Por Léo Alves
A Folha de São Paulo mantém em seu quadro de funcionários um ombudsman. Segundo o jornal “o ombudsman tem mandato de um ano, renovável por mais dois. Não pode ser demitido durante o exercício da função e tem estabilidade por seis meses após deixá-la. Suas atribuições são criticar o jornal sob a perspectiva dos leitores, recebendo e verificando suas reclamações, e comentar, aos domingos, o noticiário dos meios de comunicação”.
Na pequenina e heróica Paraíba nenhum jornal tem ombudsman. Pelo menos eu não conheço. Os jornais são feitos à ótica dos editores. Existem os canais de comunicação com o leitor (em que pese sejam poucos utilizados ainda) para receber as críticas e sugestões, o que em alguns casos serve para mudar uma ou outra coisa no impresso.
Se os jornais não tem um profissional específico que possa comentar a postura do veículo em determinados assuntos sob a ótica do leitor que levem à reflexão e até mesmo mudanças, os impressos de Campina Grande contam com um ombudsman informal: o radialista, ou melhor, o âncora (ou os âncoras) dos radiojornais. Eles não são funcionários do jornal, mas são profissionais do meio jornalístico que diariamente comentam pelo menos as notícias de primeira página.
Há três meses o Diário da Borborema publicou na sua coluna Binóculo o tópico ‘Desrespeito’: “Tem coisas que só existem em Campina Grande. Tudo bem que a imprensa brasileira nunca foi unida. Mas, em nossa cidade chega a ser um desrespeito o que alguns companheiros que trabalham em rádio fazem com o pessoal do meio impresso. Ninguém tem o direito de macular a imagem de um jornal ou de um profissional, utilizando-se de um microfone só porque a matéria não lhe agradou. Corrigir no ar os erros alheios também não é muito ético”.

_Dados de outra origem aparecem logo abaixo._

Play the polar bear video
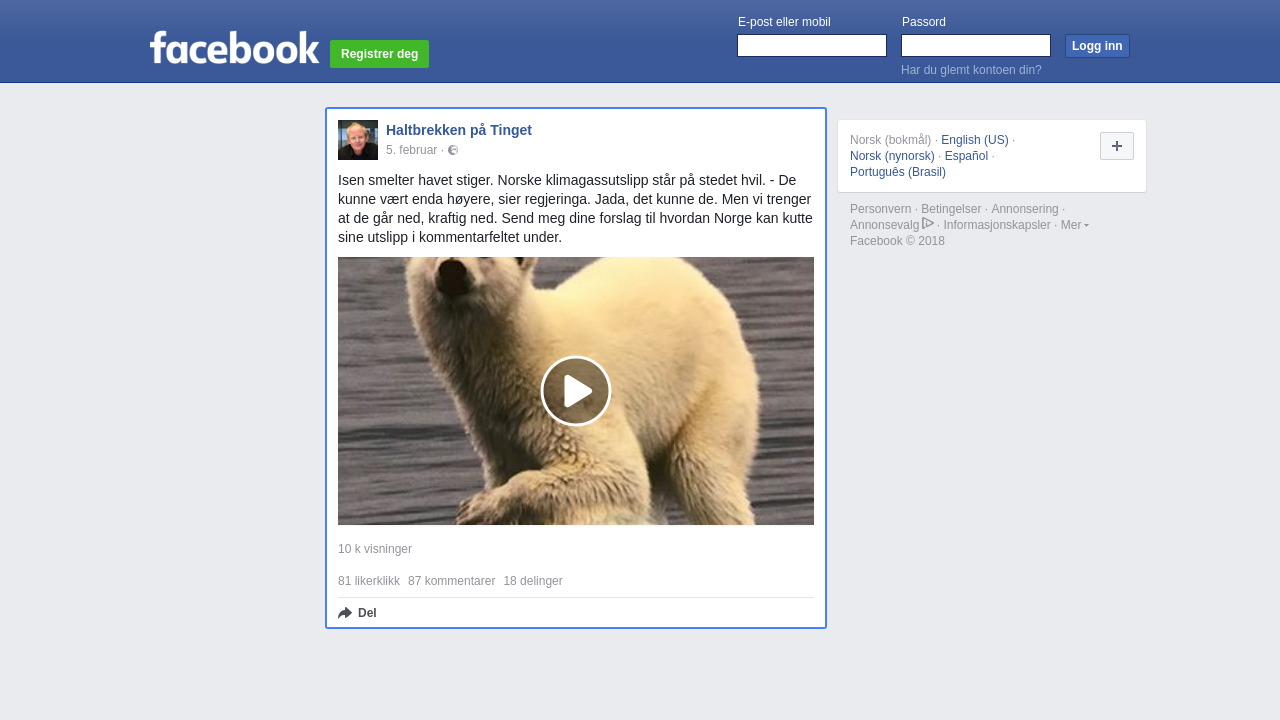1280x720 pixels. (576, 391)
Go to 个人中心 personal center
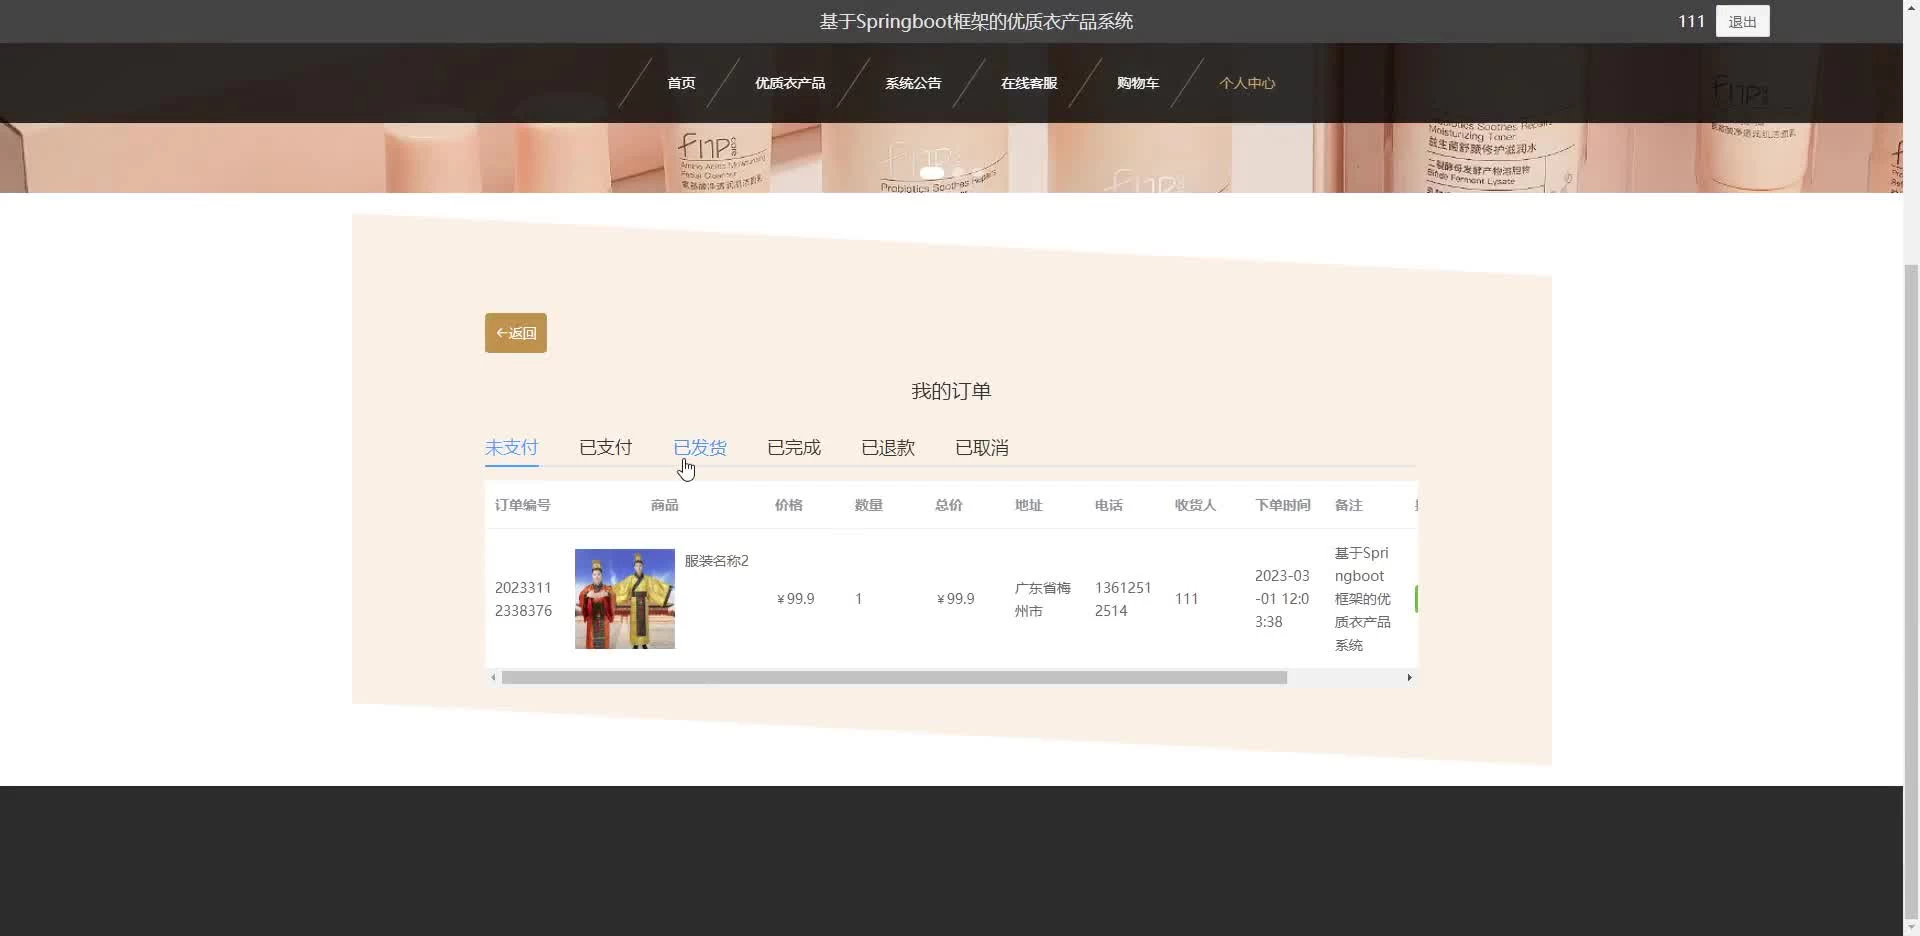Viewport: 1920px width, 936px height. coord(1247,83)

Não sei ao que (e a quem) se refere a crítica do jornal. Mas demonstra que o pessoal do impresso perdeu a paciência com os comentários dos colegas de rádio, que segundo a notícia tem o tom pejorativo.
Diariamente escuto os jornais no rádio campinense, que em sua maioria, se baseiam na leitura dos jornais do dia e de notícias da internet para levar as informações aos ouvintes. Como não existe equipe de produção nas rádios – salvo algumas exceções – o pessoal se vale do que já está pronto para conduzir um programa de cerca de três horas.
E mesmo se apropriando das notícias produzidas pelos impressos, na maioria das vezes os âncoras fazem comentários sobre as matérias. “Essa matéria a gente já trouxe ontem aqui no programa”, comentam. Uma constatação óbvia. O rádio tem como característica a instantaneidade. Tem por obrigação antecipar as notícias do jornal.
O grande problema é que muitas vezes os comentários tentam ridicularizar e até colocar em xeque a credibilidade do jornalista que escreveu a matéria.
Quando o rádio passa a noticiar a maioria das matérias que estão nos jornais há uma inversão. O detalhe é que o pessoal lê na íntegra a matéria do jornal, quando todo jornalista sabe que a linguagem do impresso é diferente do rádio. Não existe o famoso script (existem exceções, repito). Mas essa foi a solução encontrada pelos jornalistas para manter os programas no ar. O problema está na estrutura das equipes de jornalismo das rádios. Isso é assunto para o próximo post.
Trem bala (cover)
Há 8 anos
2 comentários:
os jornais e as radios da paraiba sao merecedores de criticas, mas ao fazer isso no ar, em publico, os radialistas envolvem quem tem absolutamente nada a ver com a historia, que é o ouvinte. a ultima coisa que o ouvinte quer saber esse jornalismo comparado de quitanda. os radialistas, que se escondem em gigantescos telhados do mais fino vidro, deixam bem claro que fazem 'jornalismo' nao para o publico, mas para a concorrencia. o que é lamentavel. quem perde é a cidade, o estado, a populacao e os proprios jornalistas...
Exatamente. Faz bastante tempo que, infelizmente, essa prática vem sendo disseminada aqui no Estado. Especificamente em Campina Grande, onde moro, trabalho e escuto as rádios todas às manhãs, a maior parte das 'críticas' feitas são ainda completamente inconsistentes; como bem citou um exemplo o grande Léo. Claro que o jornal impresso peca muito, todos os dias, com falhas muitas vezes até difíceis de explicar. Mas esse 'trabalho' feito pelos 'jornalistas do rádio' campinense é lamentável.